Data entries
/---
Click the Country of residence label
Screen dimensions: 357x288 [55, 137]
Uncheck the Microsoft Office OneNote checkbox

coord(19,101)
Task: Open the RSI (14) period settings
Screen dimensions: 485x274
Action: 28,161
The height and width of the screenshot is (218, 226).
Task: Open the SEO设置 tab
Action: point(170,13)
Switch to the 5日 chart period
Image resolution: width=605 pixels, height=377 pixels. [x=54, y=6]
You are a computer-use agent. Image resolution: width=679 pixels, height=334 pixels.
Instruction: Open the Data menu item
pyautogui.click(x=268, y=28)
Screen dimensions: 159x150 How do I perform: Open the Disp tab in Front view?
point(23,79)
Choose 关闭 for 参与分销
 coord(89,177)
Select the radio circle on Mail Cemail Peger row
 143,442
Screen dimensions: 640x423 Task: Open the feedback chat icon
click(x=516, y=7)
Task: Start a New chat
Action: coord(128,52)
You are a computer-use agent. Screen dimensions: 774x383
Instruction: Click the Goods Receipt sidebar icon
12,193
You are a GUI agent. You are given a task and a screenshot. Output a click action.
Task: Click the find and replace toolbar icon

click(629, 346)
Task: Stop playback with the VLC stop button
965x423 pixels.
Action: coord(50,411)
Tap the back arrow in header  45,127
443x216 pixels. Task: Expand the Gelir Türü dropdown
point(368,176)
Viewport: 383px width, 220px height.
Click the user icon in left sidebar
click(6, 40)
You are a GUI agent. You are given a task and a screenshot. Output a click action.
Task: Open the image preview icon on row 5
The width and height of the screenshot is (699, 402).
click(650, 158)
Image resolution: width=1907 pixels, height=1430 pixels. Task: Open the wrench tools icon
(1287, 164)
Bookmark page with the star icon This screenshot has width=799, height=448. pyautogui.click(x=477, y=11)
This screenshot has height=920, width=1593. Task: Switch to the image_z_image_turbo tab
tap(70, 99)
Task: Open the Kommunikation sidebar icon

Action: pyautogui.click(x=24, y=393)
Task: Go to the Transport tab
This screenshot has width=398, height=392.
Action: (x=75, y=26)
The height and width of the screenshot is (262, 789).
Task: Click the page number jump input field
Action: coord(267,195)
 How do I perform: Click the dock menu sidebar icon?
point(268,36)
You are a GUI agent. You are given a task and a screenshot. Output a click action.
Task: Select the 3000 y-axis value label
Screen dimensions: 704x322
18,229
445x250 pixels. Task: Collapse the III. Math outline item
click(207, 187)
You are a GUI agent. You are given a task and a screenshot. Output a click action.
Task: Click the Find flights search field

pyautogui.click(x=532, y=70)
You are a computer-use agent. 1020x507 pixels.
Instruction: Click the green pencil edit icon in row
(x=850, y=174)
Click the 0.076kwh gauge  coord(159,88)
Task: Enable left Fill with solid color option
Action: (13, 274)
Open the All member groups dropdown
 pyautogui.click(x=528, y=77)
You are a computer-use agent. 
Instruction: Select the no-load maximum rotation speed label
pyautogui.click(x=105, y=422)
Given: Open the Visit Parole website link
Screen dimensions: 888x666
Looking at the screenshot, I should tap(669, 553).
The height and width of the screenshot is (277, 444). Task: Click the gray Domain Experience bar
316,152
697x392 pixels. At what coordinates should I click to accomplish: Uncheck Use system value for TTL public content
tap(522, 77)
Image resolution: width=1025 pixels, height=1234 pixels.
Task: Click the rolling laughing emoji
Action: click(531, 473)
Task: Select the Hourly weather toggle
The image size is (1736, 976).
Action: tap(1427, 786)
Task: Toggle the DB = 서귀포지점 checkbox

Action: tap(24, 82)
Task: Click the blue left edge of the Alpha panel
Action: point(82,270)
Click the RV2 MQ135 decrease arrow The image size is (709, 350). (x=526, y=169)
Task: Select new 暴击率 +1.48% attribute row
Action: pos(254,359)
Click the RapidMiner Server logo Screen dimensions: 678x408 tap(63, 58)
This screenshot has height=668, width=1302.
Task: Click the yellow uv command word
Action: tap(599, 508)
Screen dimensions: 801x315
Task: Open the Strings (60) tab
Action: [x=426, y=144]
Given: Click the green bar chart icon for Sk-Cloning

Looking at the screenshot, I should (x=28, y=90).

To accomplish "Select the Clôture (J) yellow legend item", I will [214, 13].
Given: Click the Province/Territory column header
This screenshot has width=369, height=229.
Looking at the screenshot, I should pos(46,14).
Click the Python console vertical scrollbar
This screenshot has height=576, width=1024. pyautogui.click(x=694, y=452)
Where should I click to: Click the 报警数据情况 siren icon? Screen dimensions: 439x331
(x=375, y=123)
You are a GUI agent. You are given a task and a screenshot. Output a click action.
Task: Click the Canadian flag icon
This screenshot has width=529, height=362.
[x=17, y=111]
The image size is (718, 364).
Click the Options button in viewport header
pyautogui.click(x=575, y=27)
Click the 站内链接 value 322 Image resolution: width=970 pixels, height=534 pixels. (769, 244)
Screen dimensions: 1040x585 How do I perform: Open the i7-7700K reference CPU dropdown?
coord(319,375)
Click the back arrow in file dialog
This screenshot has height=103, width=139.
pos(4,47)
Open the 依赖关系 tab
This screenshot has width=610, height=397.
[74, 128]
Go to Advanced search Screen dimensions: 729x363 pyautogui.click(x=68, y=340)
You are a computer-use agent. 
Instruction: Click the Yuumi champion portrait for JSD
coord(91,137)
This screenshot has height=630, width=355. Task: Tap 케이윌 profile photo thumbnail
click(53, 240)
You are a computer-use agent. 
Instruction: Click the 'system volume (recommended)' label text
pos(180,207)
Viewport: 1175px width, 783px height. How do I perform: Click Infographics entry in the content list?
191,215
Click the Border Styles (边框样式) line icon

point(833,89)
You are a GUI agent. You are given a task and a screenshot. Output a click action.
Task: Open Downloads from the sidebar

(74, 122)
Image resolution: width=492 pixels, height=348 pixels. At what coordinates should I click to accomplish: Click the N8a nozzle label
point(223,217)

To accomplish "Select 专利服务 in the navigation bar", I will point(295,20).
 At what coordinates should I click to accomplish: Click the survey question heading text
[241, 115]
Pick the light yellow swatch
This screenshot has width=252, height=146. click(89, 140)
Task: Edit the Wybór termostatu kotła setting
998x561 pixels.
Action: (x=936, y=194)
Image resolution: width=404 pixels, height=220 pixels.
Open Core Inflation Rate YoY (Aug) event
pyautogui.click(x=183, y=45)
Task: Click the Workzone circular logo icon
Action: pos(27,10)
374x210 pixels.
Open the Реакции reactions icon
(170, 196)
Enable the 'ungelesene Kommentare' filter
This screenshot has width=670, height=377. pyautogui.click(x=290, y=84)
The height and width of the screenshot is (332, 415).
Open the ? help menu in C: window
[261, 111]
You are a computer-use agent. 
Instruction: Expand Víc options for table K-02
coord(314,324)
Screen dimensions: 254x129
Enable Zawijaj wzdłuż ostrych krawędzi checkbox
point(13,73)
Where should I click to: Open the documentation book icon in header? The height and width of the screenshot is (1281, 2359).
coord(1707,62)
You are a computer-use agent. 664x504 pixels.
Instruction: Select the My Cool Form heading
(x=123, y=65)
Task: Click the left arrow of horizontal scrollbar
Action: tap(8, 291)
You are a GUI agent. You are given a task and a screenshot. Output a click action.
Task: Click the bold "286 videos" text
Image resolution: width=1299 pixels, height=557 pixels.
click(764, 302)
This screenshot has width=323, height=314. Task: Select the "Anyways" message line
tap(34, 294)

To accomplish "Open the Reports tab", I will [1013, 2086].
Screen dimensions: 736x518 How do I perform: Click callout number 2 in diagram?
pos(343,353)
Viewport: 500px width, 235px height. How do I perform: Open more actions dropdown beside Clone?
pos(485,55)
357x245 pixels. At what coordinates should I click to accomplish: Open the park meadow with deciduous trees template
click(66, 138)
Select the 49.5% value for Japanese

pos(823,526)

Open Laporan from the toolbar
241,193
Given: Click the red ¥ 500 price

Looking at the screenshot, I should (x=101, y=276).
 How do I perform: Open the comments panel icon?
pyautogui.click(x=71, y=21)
\---
§ GIVEN TASK
Copy out the rows above verbatim, starting with the line that contains "Task: Open the Kommunikation sidebar icon" and ending after the line that contains "pyautogui.click(x=528, y=77)".

§ OUTPUT
Task: Open the Kommunikation sidebar icon

Action: pyautogui.click(x=24, y=393)
Task: Go to the Transport tab
This screenshot has width=398, height=392.
Action: (x=75, y=26)
The height and width of the screenshot is (262, 789).
Task: Click the page number jump input field
Action: coord(267,195)
 How do I perform: Click the dock menu sidebar icon?
point(268,36)
You are a GUI agent. You are given a task and a screenshot. Output a click action.
Task: Select the 3000 y-axis value label
Screen dimensions: 704x322
18,229
445x250 pixels. Task: Collapse the III. Math outline item
click(207, 187)
You are a GUI agent. You are given a task and a screenshot. Output a click action.
Task: Click the Find flights search field

pyautogui.click(x=532, y=70)
You are a computer-use agent. 1020x507 pixels.
Instruction: Click the green pencil edit icon in row
(x=850, y=174)
Click the 0.076kwh gauge  coord(159,88)
Task: Enable left Fill with solid color option
Action: (13, 274)
Open the All member groups dropdown
 pyautogui.click(x=528, y=77)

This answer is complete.